→ 課題: 早稲田祭運営スタッフの自主規制について述べた文章を、最後の文の後から引き継いで書き進めてもらえますか。

→ 本文抜粋:

某日、私が所属する別サークルにおいて早稲田大学の学園祭である早稲田祭で飲食店を出店するというので、看板作成の手伝いをしてきた。

 

美術要員がいないそのサークルでは作業は思った以上に進まず後日どこかで作業を継続しようという段取りになったのだが、そこで問題が起こった。

 

早稲田祭2018年運営スタッフ(以下、運スタ)によると大学構内はおろか、付近の公園でも作業は許されないというのだ。

 

たしかに、早稲田祭は当局が公認しているイベントではないから大学構内での作業は決まった時間以外は不可というのは分からなくもない(でも、私は大学は当局のものではなく我々学生のものだと思っているので、通行の妨げにならなければ良いと思っているのだがそれについては別の機会に綴ろうと思う)。

 

しかし、公園での作業不可とはあまり納得できる話ではない。公園での活動は学実の管轄の外のものであるはずだからである。

 

一応東京都立公園条例を一通り読んでみたが禁止行為の中に「絵の具を使うこと」や「アート作成」、「看板作成」などに関する決まりはないようだ。

http://www.reiki.metro.tokyo.jp/reiki_honbun/g1011484001.html

 

実際私も戸山公園でタテカン作成に関わったことがある。何も注意は受けなかった。

 

批判を恐れすぎている気がするのは私だけだろうか。

 

たしかに、早稲田祭は一度、不正会計の問題で1996年に中止に追い込まれそれまで早稲田祭を取り仕切っていた革マル派が追放される形で今の「早稲田祭2002年実行委員」が設立され2002年にようやく復活したという経緯がある(以下の記事参照)。

http://waseda-ad.com/wasead/waseda/wasedasai-fukkatsu/

 

おそらく、付近の住民からの批判を恐れた運スタの自主規制なのであろう。

 

通報が早稲田大学の当局に行けば再び中止に追いやられてしまう可能性も「完全には」否定しきれない。

 

一度、当局が学生の署名活動を見ても渋りに渋って6年かけてやっと開催を承認してもらったという運スタのバックグラウンドから鑑みるに「当局の信頼が第一」と考え、公園の使用禁止という過剰とも思われる自主規制をやってしまうのも無理はないかもしれない。

 

しかし、それは学生をそれでガチガチに縛ることによって早稲田祭を硬直化、形式化させてしまっているのではないだろうか。

→ 提供記録:
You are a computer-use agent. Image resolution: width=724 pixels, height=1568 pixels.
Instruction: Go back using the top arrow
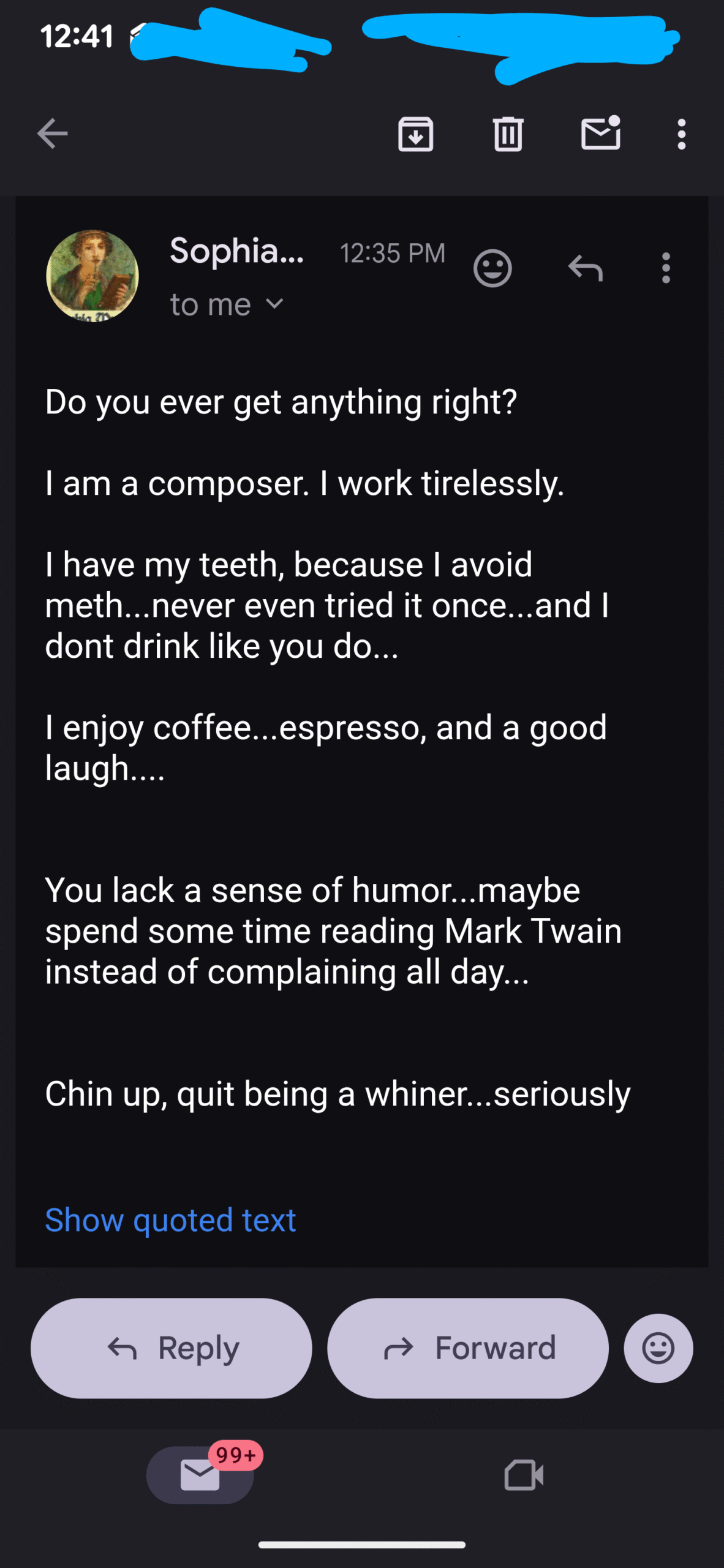click(53, 134)
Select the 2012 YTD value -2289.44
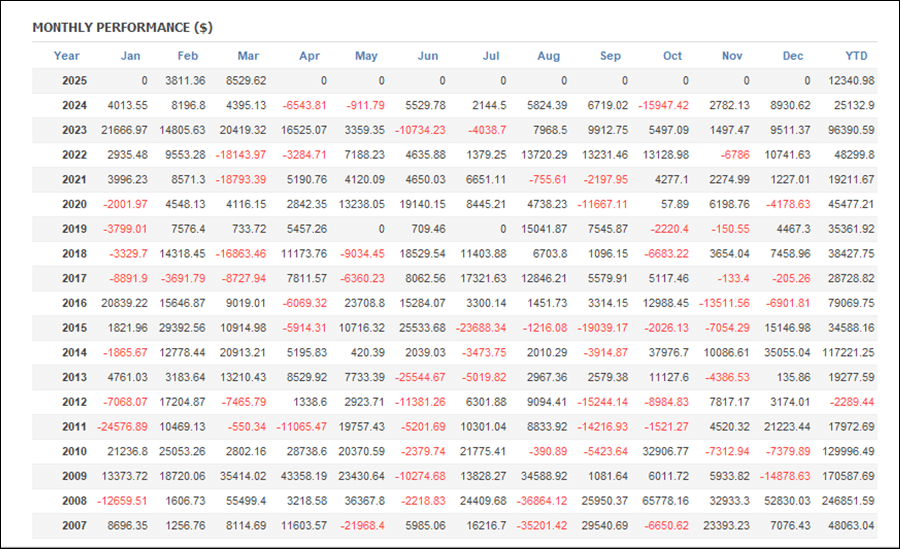900x549 pixels. [x=852, y=402]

→ 記述解答:
 

「しかし年次を追うごとに早稲田祭は形式化し、運スタはお役所化してしまったという声をよく聞きます。早稲田祭の面白みが減っている。」

http://chuyasai2016.hatenablog.com/entry/2016/10/21/212328

 

たしかに、今年の企画の数は450個もあるらしい。それは正直にすごいと思う。

 

しかし、企画だけが早稲田祭の楽しさであっていいのだろうか。

 

私はそうは思わない。

 

早稲田祭の過去についてを調べてみると次のような記事が見つかった。

 

早稲田大学は1997年から2002年までの6年間、学園祭が中断していた。現在は2日間開催だが、かつては本祭4日間に加え準備撤収を含めて、一週間にわたり行われる大規模な祭りであった。飲酒は全面解禁であり、準備日の2日間だけでベロベロに酔っ払ってしまう人間が続出したとか。さらに、マイナーアイドルであった制服向上委員会のライブに、『愚連』と呼ばれる過激なファンが乱入し消化器を撒き散らすなど、カオスな風景も見られたようだ。なぜ、こうした風景が学園祭に存在していたのかといえば、60~70年代に勃興した学生運動を経て、学生のサークル活動が一定の自治を獲得していたためだろう。現在、こうした風景が失われてしまったのは寂しいものだ。」

https://www.excite.co.jp/News/90s/20161111/E1477036152614.html?_p=2#ixzz5TKsiN7Z5

 

この記事が言及している時代の状況は今とはかなり違うものである。

 

学生運動はもはや終焉してしまったといってもいいし、学生のサークル活動は地下部室を奪われて自治などというものは消え失せた。学生会館からは22時に出ねばならいし、最近では地下2階の練習スペースまで当局からまともな通知も説明もないまま練習を禁止された。喫煙所も減るばかり、諏訪通り沿いのタテカンも無くなってしまった。

 

そんな状況に今の運スタの規制を恐れた形式化の原因が潜んでいるならば修正は不可能なものに思われる。私が何か言っても学生運動もサークル自治も復活しないだろう。

 

しかし、私としては、そのような時代に思いを馳せざるを得ないのである。そこは形式化した催しの会場ではなくて、規制を恐れない無秩序が充満していた場所であった。

 

私は自由に対して快哉を叫びたいし、そんな文化祭を追い求めていきたい。今の大学は全体として規制と自主規制でがんじがらめになっている。

 

早稲田LINKSのインタビューに対しで運スタの統括が次のように答えたことがあった。

 

早稲田祭を運営している者として昔の過ちを忘れず、危機意識や再発防止の意識を持つことを伝えているんです。」

http://www.waseda-links.com/circle4/

 

しかし、学生運動時代から形成され、97年に終わりを告げた無秩序な学園祭文化は、不正会計問題という一点だけで否定されてしまってはならない。それは、昔の学園祭の一面しか見ていないことになるからだ。過去の早稲田祭の本質とは不正会計でも革マルが実質的に牛耳っていたことでもなく、草の根の学生の自主的で当局からの規制も自主規制もない自由な空間にあったのではないか。

 

規制をされ、またそれを恐れて形式化してしまった大学生活があるからこそ、そのような無形の無秩序に思いを馳せて得られるものがあると私は考える。